Saturday, May 29, 2010

Book Review: 'Snowman' by Norman Bogner


4 / 5 Stars

I remember reading ‘Snowman’ (Dell, February 1978, 221 pp.) when it was first published and thinking that it was one of the better horror / adventure novels of the mid- to late- 70s, on a par with, if indeed not superior to, more widely promoted books such as ‘The Shining’, ‘The Stand’, ‘The Fury’, and ‘Jaws’.
Norman Bogner’s Snowman is hardly a Bigfoot in white fur. Rather, he is more of an alien monster: 25 feet tall, with a hide like a rhino, a chest bristling with spikes, foot-long fangs, razor-sharp claws, and an internal body temperature that lets him tunnel through solid ice and packed snow.
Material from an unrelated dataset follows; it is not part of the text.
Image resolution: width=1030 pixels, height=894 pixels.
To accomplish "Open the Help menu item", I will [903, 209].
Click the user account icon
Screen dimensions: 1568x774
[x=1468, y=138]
And to top it off, he has ‘heat vision’ capable of starting fires from any combustible material (!)
Normally the Snowman lives in the Himalaya mountains, snacking on Sherpas and yaks, but when the climate changes and his food supply runs low, he sets off across the Bering Strait and winds up in the Sierra Mountains of California. Unfortunately for the newly opened Sierra Ski Resort, the Snowman has taken up residence on the upper slopes, and as the ski season opens and the crowds arrive, the temptation of munching on a wayward snow bunny or ski instructor is just too much to ignore…
When a gruesome murder takes place on a ski trail high up the mountain, Cathy Parker, Great Northern corporation’s publicist, must move quickly to stifle news of the killing and avert a public relations disaster. There are two men who have faced the Snowman before and lived to tell the tale: ace mountain climber Dan Bradford, and his Sherpa friend and guide, Pemba. On a previous expedition on Mount Everest, Bradford had seen the Snowman wipe out his entire party in an orgy of blood and violence. But no one believed his tale of a monster that roamed the slopes at the top of the world.
Now Bradford, physically and emotionally scarred by the carnage he has witnessed, is given the chance he has waited for: to mount an expedition into the Snowman’s lair and destroy the monster. But the hunt won’t be all one-sided: with the risk of avalanche ever-present, Bradford and his team will have to forego firearms and use unconventional weapons. And the Snowman is as smart as he is ferocious…..
‘Snowman’ isn’t a perfect novel; Bogner’s prose gets a bit too adventurous with the thesaurus (using the noun ‘cwm’ or the verb ‘bedizened’ !?). But more than 30 years after its publication ‘Snowman’ holds up as an entertaining read, and fully merits promotion as one of the better horror novels of the late 70s. The Snowman deals death in memorably grisly fashion, and the narrative moves along at requisite speed. The ultimate winner of the Man Vs Snowman contest is never a sure thing, and the novel’s final 30  pages are genuinely suspenseful. ‘Snowman’ is well worth searching out.

2 comments:

Will Errickson said...

Wow, I've never heard of this one! Sounds kinda cool.

zybahn said...

I've just finished it and am not as enthusiastic about the novel as you wer; it was your review that led me to hunt it down (I'm not disappointed, of course, since I like being exposed to more obscure work). I was enjoying it until Bradford appeared (I don't mean the Prologue but Chapter Seven). I'll need to mull it over before posting my own review.